--- WORK TO COMPLETE ---
Write out all of the records again with "on the screen" switched to "on the page" everywhere it appears, leaving everything else the same.
•••
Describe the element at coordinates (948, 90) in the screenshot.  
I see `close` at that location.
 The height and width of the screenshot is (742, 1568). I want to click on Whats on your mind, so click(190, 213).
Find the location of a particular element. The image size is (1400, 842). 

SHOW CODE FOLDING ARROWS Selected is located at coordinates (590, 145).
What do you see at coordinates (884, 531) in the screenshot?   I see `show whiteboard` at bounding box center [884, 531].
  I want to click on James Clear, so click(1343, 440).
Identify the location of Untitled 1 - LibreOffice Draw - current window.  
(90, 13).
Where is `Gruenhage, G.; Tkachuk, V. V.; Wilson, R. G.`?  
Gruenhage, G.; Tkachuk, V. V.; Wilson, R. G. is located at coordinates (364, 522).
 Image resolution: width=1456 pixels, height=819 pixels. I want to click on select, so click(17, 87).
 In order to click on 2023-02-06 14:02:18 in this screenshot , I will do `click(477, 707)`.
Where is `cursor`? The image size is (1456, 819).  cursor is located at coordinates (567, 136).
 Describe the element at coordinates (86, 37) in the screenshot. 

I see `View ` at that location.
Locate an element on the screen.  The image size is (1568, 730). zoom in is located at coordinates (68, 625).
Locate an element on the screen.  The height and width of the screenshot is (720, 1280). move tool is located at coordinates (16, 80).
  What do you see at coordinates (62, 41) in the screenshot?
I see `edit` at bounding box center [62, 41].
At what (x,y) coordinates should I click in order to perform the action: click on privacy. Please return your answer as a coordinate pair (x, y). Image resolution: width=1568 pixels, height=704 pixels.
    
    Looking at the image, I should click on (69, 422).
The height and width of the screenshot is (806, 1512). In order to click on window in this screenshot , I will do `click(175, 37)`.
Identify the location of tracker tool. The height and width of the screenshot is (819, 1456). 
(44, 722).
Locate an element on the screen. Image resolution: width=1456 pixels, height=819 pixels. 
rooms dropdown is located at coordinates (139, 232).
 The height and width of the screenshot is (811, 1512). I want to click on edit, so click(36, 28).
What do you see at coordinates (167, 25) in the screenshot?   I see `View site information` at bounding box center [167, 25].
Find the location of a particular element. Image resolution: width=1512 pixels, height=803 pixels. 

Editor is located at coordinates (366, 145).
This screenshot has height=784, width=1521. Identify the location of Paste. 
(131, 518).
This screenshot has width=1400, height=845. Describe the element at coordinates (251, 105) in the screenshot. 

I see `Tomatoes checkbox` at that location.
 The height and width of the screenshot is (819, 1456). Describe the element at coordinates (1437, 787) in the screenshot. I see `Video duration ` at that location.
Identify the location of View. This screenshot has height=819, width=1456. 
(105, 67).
•••
--- SOLUTION ---
Describe the element at coordinates (948, 90) in the screenshot.  
I see `close` at that location.
 The height and width of the screenshot is (742, 1568). I want to click on Whats on your mind, so click(190, 213).
Find the location of a particular element. The image size is (1400, 842). 

SHOW CODE FOLDING ARROWS Selected is located at coordinates (590, 145).
What do you see at coordinates (884, 531) in the screenshot?   I see `show whiteboard` at bounding box center [884, 531].
  I want to click on James Clear, so click(1343, 440).
Identify the location of Untitled 1 - LibreOffice Draw - current window.  
(90, 13).
Where is `Gruenhage, G.; Tkachuk, V. V.; Wilson, R. G.`?  
Gruenhage, G.; Tkachuk, V. V.; Wilson, R. G. is located at coordinates (364, 522).
 Image resolution: width=1456 pixels, height=819 pixels. I want to click on select, so click(17, 87).
 In order to click on 2023-02-06 14:02:18 in this screenshot , I will do `click(477, 707)`.
Where is `cursor`? The image size is (1456, 819).  cursor is located at coordinates (567, 136).
 Describe the element at coordinates (86, 37) in the screenshot. 

I see `View ` at that location.
Locate an element on the page.  The image size is (1568, 730). zoom in is located at coordinates (68, 625).
Locate an element on the page.  The height and width of the screenshot is (720, 1280). move tool is located at coordinates (16, 80).
  What do you see at coordinates (62, 41) in the screenshot?
I see `edit` at bounding box center [62, 41].
At what (x,y) coordinates should I click in order to perform the action: click on privacy. Please return your answer as a coordinate pair (x, y). Image resolution: width=1568 pixels, height=704 pixels.
    
    Looking at the image, I should click on (69, 422).
The height and width of the screenshot is (806, 1512). In order to click on window in this screenshot , I will do `click(175, 37)`.
Identify the location of tracker tool. The height and width of the screenshot is (819, 1456). 
(44, 722).
Locate an element on the page. Image resolution: width=1456 pixels, height=819 pixels. 
rooms dropdown is located at coordinates (139, 232).
 The height and width of the screenshot is (811, 1512). I want to click on edit, so click(36, 28).
What do you see at coordinates (167, 25) in the screenshot?   I see `View site information` at bounding box center [167, 25].
Find the location of a particular element. Image resolution: width=1512 pixels, height=803 pixels. 

Editor is located at coordinates (366, 145).
This screenshot has height=784, width=1521. Identify the location of Paste. 
(131, 518).
This screenshot has width=1400, height=845. Describe the element at coordinates (251, 105) in the screenshot. 

I see `Tomatoes checkbox` at that location.
 The height and width of the screenshot is (819, 1456). Describe the element at coordinates (1437, 787) in the screenshot. I see `Video duration ` at that location.
Identify the location of View. This screenshot has height=819, width=1456. 
(105, 67).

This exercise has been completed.